**RECORDS FOR THIS EXERCISE:**

******

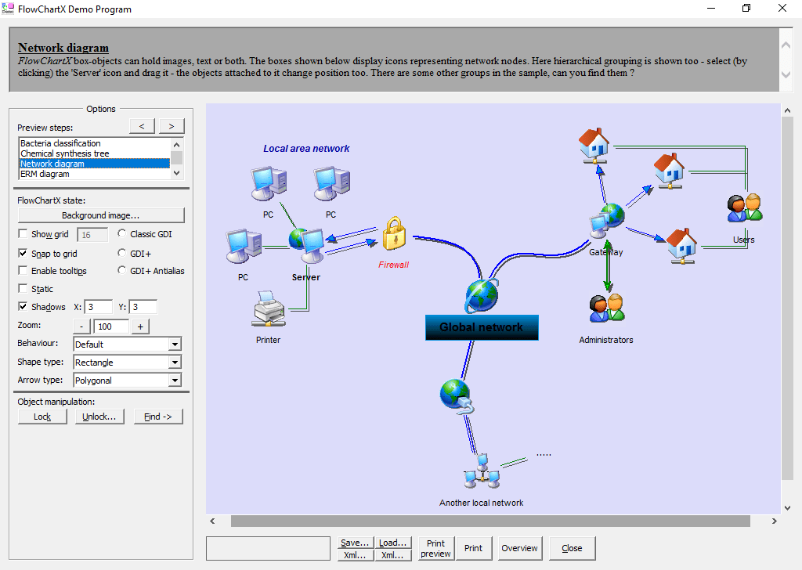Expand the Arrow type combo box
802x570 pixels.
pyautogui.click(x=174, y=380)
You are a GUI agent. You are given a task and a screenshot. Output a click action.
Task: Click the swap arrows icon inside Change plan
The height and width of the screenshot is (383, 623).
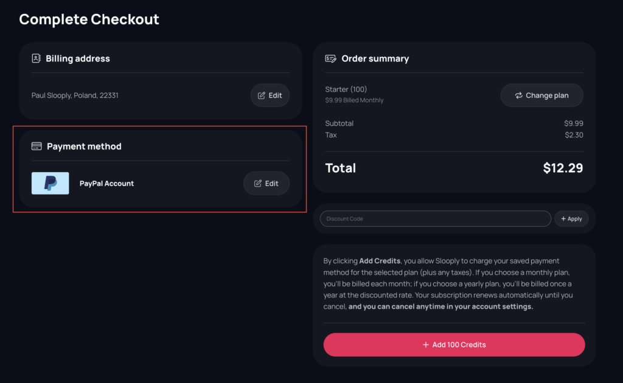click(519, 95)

******

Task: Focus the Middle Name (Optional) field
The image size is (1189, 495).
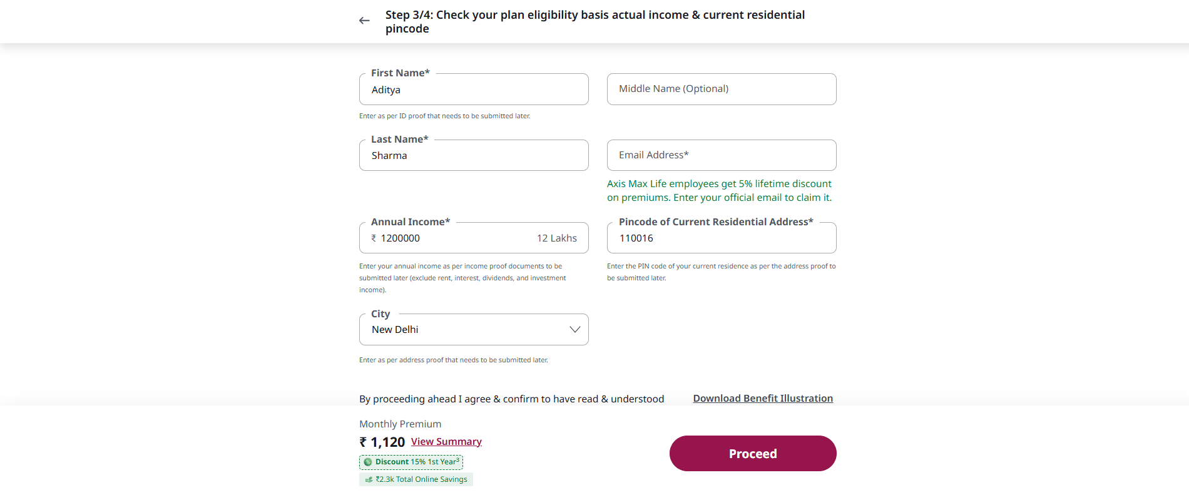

******

**WRITTEN PROBLEM:** List the rows from the line with "Expand the Arrow type combo box" to the line with "click(519, 95)", both included, as a numbered list with blank lines omitted and the pictures left out.

**SOLUTION FOR THIS PROBLEM:**
1. Expand the Arrow type combo box
2. 802x570 pixels.
3. pyautogui.click(x=174, y=380)
4. You are a GUI agent. You are given a task and a screenshot. Output a click action.
5. Task: Click the swap arrows icon inside Change plan
6. The height and width of the screenshot is (383, 623).
7. click(519, 95)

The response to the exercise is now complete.